• _WHAT YOU WILL DO_:
Copy the FTX and crypto commentary below in full, word for word.

--- PAGE TEXT ---

(Usage herein unless otherwise noted: bitcoin = bitcoin; crypto = everything else)
A lot of people think crypto is worth something.
A lot of people think bitcoin is worth something.
Most people in each community think fiat currency has major problems.
And they all believe in the cross fungibility of cryptocurrency and fiat.
Which is why they are missing a huge point about FTX.
The broad crypto community can’t even imagine the perspective of someone who thinks all of crypto (and BTC) is a bunch of bullshit.
And it is from that perspective where our story is told. First, a little background.
For lots of reasons, the concept of cryptocurrency always pissed off the old white collar on a blue striped shirt finance guys.
Those guys cut their teeth in the go-go 80s and dot-com 90s and now zoomer & millennial crypto “traders” want to tell them how markets work.
The old guys know what a mania looks like. They know what people investing in bullshit looks like. They traded pets.com, for God’s sake.

--- DATASET CONTENT ---

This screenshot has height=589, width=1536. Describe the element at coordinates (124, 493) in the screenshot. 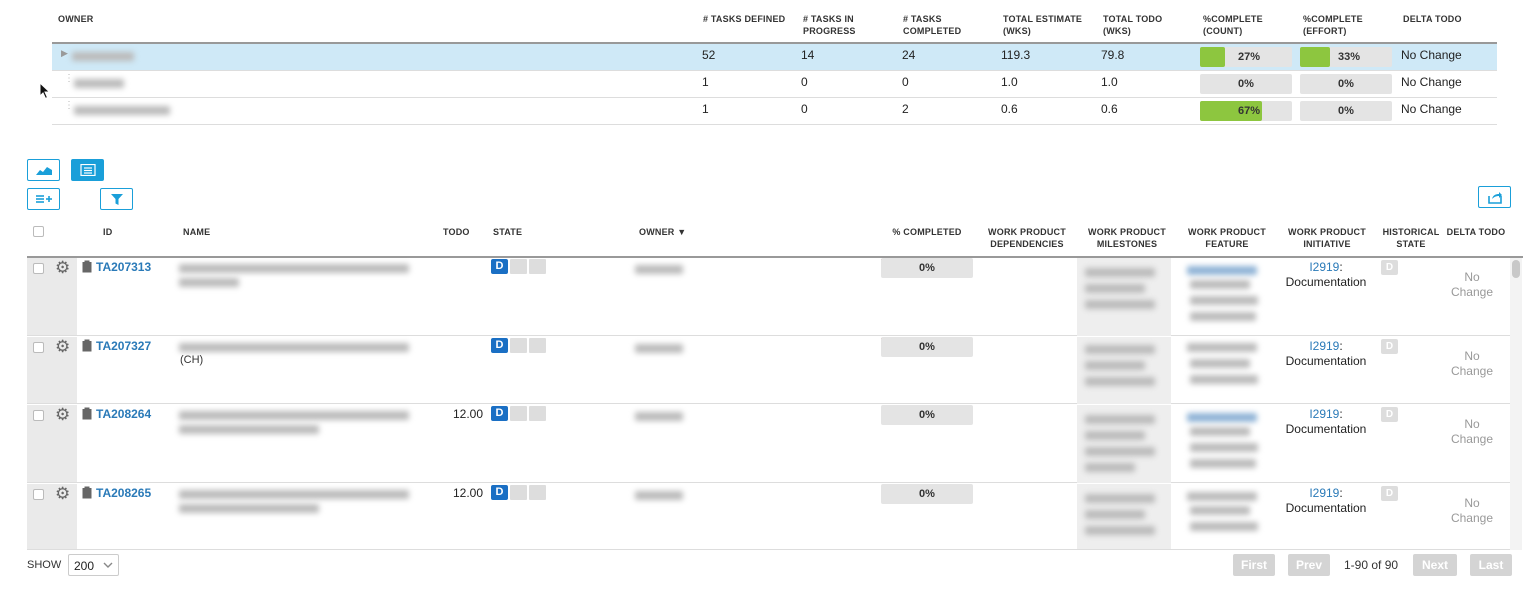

---

• _ANSWER TO THIS PROBLEM_:
(Usage herein unless otherwise noted: bitcoin = bitcoin; crypto = everything else)
A lot of people think crypto is worth something.
A lot of people think bitcoin is worth something.
Most people in each community think fiat currency has major problems.
And they all believe in the cross fungibility of cryptocurrency and fiat.
Which is why they are missing a huge point about FTX.
The broad crypto community can’t even imagine the perspective of someone who thinks all of crypto (and BTC) is a bunch of bullshit.
And it is from that perspective where our story is told. First, a little background.
For lots of reasons, the concept of cryptocurrency always pissed off the old white collar on a blue striped shirt finance guys.
Those guys cut their teeth in the go-go 80s and dot-com 90s and now zoomer & millennial crypto “traders” want to tell them how markets work.
The old guys know what a mania looks like. They know what people investing in bullshit looks like. They traded pets.com, for God’s sake.